Exercise instructions
Copy out the lines of the records below, and only those lines, from the one with "How do I perform: Open" through the one with "Click the A WOMEN'S text line", exactly as they appear.
........
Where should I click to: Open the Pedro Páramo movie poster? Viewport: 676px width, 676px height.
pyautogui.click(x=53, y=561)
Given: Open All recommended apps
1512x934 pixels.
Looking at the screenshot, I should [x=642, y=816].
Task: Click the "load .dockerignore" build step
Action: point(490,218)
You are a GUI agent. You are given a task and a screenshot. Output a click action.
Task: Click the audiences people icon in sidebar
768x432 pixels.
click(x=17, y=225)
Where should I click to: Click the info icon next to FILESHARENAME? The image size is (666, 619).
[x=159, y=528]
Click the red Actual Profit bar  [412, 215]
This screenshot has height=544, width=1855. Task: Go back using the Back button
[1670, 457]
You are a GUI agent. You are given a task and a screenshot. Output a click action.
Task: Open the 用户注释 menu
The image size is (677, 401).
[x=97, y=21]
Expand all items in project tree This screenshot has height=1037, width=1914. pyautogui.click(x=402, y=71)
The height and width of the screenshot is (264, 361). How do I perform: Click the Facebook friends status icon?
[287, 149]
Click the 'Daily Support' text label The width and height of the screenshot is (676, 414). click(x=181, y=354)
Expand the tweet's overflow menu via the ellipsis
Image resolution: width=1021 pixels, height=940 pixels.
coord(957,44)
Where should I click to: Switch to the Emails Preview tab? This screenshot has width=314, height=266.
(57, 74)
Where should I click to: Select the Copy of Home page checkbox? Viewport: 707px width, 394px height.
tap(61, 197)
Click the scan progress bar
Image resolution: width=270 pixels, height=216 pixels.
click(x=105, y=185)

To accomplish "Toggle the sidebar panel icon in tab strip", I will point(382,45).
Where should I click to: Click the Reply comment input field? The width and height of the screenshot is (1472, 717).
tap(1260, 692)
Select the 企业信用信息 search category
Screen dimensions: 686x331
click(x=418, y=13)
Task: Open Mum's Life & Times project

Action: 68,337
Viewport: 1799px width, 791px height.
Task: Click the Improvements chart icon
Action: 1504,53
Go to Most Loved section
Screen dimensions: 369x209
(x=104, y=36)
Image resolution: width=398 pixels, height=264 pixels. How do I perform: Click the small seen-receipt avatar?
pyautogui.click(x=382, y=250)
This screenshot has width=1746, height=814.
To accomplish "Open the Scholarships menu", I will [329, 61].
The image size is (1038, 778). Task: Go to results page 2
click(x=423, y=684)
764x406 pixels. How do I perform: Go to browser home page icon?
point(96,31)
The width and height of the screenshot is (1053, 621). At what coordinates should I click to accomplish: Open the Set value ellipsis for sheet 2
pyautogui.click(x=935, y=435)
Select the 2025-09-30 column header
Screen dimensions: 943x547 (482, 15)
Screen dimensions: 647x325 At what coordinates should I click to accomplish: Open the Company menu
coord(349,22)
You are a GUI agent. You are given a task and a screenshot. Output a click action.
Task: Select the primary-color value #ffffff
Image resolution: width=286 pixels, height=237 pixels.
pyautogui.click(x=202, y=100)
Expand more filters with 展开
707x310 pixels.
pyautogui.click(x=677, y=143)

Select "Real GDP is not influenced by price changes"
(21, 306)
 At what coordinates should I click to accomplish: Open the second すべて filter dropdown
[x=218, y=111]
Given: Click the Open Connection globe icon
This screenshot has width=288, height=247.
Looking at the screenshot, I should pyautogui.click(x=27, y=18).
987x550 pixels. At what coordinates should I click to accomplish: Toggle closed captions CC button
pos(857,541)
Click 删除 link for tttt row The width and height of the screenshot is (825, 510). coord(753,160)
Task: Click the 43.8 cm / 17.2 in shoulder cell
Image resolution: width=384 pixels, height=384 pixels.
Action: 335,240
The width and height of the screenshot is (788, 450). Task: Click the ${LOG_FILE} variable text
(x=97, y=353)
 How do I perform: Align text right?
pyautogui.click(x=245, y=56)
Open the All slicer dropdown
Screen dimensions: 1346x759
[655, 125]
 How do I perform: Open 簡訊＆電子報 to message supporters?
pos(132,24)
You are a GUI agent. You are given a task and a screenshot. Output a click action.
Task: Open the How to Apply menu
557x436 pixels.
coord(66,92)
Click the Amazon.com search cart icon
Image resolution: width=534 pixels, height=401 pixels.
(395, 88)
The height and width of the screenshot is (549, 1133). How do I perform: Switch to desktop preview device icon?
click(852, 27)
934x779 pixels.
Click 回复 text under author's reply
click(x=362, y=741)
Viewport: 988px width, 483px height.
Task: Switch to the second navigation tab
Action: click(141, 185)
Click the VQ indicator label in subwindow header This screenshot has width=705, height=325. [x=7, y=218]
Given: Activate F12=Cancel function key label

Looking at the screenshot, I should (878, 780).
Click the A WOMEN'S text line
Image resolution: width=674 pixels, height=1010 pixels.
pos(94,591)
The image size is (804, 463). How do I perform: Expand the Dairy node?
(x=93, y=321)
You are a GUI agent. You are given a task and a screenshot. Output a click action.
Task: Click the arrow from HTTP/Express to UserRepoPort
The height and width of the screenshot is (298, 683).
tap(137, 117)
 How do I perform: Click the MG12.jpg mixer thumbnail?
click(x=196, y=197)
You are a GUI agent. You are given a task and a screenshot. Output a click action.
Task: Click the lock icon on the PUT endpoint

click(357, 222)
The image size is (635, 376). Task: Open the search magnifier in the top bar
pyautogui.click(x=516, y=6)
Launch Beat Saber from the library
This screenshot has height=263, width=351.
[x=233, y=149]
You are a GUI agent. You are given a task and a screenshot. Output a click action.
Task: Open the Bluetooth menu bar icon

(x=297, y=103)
........
Result of this task
 How do I perform: Open 簡訊＆電子報 to message supporters?
pos(132,24)
You are a GUI agent. You are given a task and a screenshot. Output a click action.
Task: Open the How to Apply menu
557x436 pixels.
coord(66,92)
Click the Amazon.com search cart icon
Image resolution: width=534 pixels, height=401 pixels.
(395, 88)
The height and width of the screenshot is (549, 1133). How do I perform: Switch to desktop preview device icon?
click(852, 27)
934x779 pixels.
Click 回复 text under author's reply
click(x=362, y=741)
Viewport: 988px width, 483px height.
Task: Switch to the second navigation tab
Action: click(141, 185)
Click the VQ indicator label in subwindow header This screenshot has width=705, height=325. [x=7, y=218]
Given: Activate F12=Cancel function key label

Looking at the screenshot, I should (878, 780).
Click the A WOMEN'S text line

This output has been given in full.